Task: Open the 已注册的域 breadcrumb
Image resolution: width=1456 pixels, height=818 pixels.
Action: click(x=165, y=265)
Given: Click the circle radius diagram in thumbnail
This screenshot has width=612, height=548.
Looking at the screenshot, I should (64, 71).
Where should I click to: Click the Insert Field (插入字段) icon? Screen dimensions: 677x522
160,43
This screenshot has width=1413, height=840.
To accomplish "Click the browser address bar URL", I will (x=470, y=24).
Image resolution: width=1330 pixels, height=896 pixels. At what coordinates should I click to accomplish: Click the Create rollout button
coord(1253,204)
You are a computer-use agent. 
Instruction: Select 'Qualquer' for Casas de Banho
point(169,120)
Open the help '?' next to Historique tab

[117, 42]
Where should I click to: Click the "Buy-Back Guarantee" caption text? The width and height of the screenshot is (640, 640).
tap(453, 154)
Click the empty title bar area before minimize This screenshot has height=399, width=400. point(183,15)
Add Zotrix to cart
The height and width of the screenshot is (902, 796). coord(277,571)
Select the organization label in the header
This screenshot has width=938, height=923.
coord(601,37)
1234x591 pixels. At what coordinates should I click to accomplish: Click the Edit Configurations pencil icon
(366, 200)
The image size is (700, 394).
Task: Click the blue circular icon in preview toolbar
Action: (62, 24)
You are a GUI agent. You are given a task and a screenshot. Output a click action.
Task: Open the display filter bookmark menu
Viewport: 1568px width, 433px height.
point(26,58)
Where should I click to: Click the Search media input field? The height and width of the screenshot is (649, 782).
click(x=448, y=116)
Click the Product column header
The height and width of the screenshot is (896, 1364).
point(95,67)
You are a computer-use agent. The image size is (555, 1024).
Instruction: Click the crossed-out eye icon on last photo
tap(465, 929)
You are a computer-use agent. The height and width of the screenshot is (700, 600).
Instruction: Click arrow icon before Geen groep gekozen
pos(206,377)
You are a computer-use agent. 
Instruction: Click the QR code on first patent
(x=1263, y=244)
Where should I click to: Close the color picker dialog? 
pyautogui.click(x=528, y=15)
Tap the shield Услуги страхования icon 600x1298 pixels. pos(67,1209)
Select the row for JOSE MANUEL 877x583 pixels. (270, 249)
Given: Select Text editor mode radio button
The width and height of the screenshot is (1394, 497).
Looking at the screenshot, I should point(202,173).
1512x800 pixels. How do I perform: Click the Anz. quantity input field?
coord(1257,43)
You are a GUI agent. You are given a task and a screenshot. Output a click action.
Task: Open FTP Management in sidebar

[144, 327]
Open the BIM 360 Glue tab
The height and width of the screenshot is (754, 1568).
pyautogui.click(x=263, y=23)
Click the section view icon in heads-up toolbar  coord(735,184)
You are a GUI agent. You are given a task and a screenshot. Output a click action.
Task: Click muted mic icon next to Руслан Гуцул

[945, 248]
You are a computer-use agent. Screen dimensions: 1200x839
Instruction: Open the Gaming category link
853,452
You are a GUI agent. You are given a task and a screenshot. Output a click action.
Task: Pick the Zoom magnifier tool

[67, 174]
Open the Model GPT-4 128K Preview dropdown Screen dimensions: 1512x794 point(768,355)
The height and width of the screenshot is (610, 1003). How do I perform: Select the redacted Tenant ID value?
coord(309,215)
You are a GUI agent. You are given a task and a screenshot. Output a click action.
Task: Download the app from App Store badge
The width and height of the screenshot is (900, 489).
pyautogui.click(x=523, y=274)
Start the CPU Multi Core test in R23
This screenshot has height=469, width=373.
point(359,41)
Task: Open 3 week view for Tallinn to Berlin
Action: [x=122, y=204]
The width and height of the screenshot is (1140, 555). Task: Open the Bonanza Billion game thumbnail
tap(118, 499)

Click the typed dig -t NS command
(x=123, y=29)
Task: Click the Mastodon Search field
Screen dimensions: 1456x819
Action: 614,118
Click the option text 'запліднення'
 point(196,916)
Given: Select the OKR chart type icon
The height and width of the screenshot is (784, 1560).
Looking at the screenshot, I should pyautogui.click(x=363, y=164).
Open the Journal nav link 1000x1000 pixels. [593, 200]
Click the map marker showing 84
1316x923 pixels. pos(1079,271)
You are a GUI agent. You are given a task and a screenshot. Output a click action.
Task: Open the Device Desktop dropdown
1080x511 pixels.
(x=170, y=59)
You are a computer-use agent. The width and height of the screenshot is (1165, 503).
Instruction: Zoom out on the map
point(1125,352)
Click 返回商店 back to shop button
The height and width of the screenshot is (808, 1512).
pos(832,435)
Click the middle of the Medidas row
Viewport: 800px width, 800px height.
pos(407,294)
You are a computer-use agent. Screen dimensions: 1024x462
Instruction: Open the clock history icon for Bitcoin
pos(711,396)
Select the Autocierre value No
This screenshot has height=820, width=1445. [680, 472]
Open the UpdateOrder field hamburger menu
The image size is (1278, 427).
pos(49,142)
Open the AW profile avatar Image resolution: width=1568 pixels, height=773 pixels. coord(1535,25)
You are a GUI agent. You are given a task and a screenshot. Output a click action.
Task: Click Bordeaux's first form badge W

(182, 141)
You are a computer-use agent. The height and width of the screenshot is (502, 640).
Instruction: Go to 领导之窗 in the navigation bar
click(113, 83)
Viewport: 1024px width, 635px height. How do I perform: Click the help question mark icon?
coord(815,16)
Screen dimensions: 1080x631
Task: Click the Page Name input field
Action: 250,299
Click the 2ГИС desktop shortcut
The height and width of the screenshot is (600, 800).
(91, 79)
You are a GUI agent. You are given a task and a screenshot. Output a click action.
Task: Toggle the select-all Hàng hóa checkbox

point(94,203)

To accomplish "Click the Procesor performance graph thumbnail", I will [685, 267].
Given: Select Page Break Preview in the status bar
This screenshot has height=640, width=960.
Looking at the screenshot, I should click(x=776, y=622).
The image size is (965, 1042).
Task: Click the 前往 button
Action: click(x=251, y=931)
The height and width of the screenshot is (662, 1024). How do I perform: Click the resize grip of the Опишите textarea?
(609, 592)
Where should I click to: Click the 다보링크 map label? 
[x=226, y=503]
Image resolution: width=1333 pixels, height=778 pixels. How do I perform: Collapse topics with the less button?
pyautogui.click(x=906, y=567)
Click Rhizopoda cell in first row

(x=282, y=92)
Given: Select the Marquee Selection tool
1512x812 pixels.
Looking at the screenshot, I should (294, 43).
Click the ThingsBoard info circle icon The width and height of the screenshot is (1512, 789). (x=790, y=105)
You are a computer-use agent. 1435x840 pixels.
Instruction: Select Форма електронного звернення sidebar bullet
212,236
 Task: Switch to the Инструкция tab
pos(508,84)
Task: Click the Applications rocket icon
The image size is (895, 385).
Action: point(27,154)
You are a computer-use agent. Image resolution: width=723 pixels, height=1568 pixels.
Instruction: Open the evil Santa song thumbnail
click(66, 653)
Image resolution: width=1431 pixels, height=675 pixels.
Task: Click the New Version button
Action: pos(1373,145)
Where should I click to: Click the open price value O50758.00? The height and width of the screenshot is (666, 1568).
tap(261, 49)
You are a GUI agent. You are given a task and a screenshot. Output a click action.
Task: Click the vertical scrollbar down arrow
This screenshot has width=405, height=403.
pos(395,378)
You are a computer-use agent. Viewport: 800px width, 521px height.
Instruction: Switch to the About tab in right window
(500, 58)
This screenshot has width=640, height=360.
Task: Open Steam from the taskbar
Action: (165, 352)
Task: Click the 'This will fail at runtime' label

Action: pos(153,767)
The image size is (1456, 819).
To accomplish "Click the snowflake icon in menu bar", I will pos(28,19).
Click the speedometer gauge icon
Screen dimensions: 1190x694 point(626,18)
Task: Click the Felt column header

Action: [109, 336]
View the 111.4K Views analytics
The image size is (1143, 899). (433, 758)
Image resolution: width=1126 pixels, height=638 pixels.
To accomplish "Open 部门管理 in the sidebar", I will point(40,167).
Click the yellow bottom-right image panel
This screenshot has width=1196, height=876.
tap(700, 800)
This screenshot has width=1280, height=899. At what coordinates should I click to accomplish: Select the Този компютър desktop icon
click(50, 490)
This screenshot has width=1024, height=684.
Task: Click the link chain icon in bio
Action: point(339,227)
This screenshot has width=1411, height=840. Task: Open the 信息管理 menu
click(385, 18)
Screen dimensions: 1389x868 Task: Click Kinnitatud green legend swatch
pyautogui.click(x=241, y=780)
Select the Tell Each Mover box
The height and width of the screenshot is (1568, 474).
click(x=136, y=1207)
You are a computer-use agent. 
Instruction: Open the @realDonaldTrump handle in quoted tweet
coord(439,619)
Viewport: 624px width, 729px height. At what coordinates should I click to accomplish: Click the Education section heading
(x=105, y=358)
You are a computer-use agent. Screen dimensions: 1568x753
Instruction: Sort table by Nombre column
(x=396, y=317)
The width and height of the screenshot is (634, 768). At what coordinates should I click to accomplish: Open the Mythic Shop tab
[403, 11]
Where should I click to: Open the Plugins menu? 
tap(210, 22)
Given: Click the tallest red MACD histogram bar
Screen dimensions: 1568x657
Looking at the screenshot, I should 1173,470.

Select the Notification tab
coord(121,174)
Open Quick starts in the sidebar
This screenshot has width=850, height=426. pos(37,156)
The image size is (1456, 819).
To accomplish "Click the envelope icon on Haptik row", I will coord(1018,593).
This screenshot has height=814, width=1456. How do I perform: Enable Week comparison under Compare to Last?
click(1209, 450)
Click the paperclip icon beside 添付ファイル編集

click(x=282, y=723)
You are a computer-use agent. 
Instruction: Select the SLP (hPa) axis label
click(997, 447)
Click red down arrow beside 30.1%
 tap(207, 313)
┄┄┄┄┄┄┄┄┄┄┄┄┄┄┄┄┄┄┄┄
* _Set exercise_
Reproduce the records starting with the line that contains "Task: Click the 'This" and going on through the line that contains "Screen dimensions: 1190x694 point(626,18)", swapping "snowflake" for "asterisk" and leaving all else unchanged.

* _Answer_
Task: Click the 'This will fail at runtime' label

Action: pos(153,767)
The image size is (1456, 819).
To accomplish "Click the asterisk icon in menu bar", I will pos(28,19).
Click the speedometer gauge icon
Screen dimensions: 1190x694 point(626,18)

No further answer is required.